■ **TASK LIST**:
1. Print everything in the travel insurance post from "Travel insurance, like" down to "will be covered.".
2. According to the travel insurance post, how many times has the writer claimed on travel insurance?
3. Say whether each statement agrees with the travel insurance post, and quote the words that decide it: (a) The writer always takes out the premium level of travel insurance available. (b) The writer was charged by a rhinoceros while sitting in a jeep. (c) Both of the writer's insurance claims were due to extreme activities.

■ **TEXT SEGMENT**:
Segment Open

Saturday, March 12, 2011

Travel Insurance

Travel insurance, like a pre-nuptial agreement, is all about preparing for the worst whilst at the same time planning and hoping for the best. I am making bookings to visit what is left of New Zealand – the north island. I read all of the details in the product disclosure statement, even the fine print, and could not find any exclusions about if the country you are visiting unexpectedly sinks to the bottom of the ocean, which is about the only natural disaster not seen around the world in 2011 so I think my travel companion and myself will be covered.

I like to undertake adventure activities when travelling abroad; abseiling, sky diving, trekking, zip lines, human sling shots white water rafting. I am half way through my mission to white water raft on every planet. Due to these types of activities I always take out the premium level of travel insurance available.

I have even had use to claim on my travel insurance. Twice. Neither time was it due to what insurers consider to be “extreme activities”.

In Africa having spent 4 weeks trekking across desserts and savannah regions where I got charged by an elephant whilst I was sitting in a jeep and charged by a rhinoceros while I was on foot I white water rafted and consequently swam in crocodile infested waters of the Zimbabwean river system. I jumped out of a plane that was held together by gaffa tape over the deserts of Namibia.

It was none of these activities that resulted in an insurance claim.

Segment Closed

■ **INFORMATION PROVIDED**:
Segment Open

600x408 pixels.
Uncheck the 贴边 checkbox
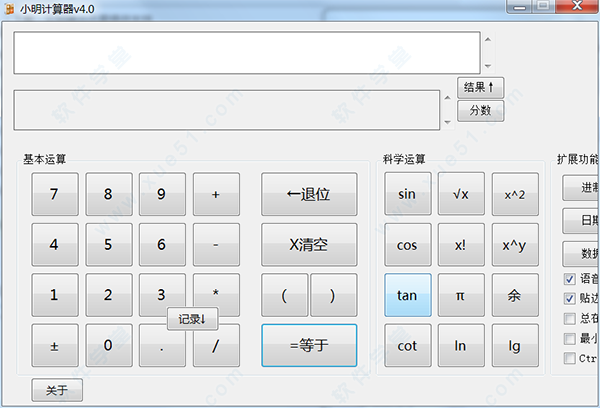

Segment Closed

■ **ANSWER SECTION**:
1.
Travel insurance, like a pre-nuptial agreement, is all about preparing for the worst whilst at the same time planning and hoping for the best. I am making bookings to visit what is left of New Zealand – the north island. I read all of the details in the product disclosure statement, even the fine print, and could not find any exclusions about if the country you are visiting unexpectedly sinks to the bottom of the ocean, which is about the only natural disaster not seen around the world in 2011 so I think my travel companion and myself will be covered.

2. Twice.

3.
(a) Yes: "I always take out the premium level of travel insurance available."
(b) No: "charged by an elephant whilst I was sitting in a jeep and charged by a rhinoceros while I was on foot"
(c) No: "Neither time was it due to what insurers consider to be “extreme activities”."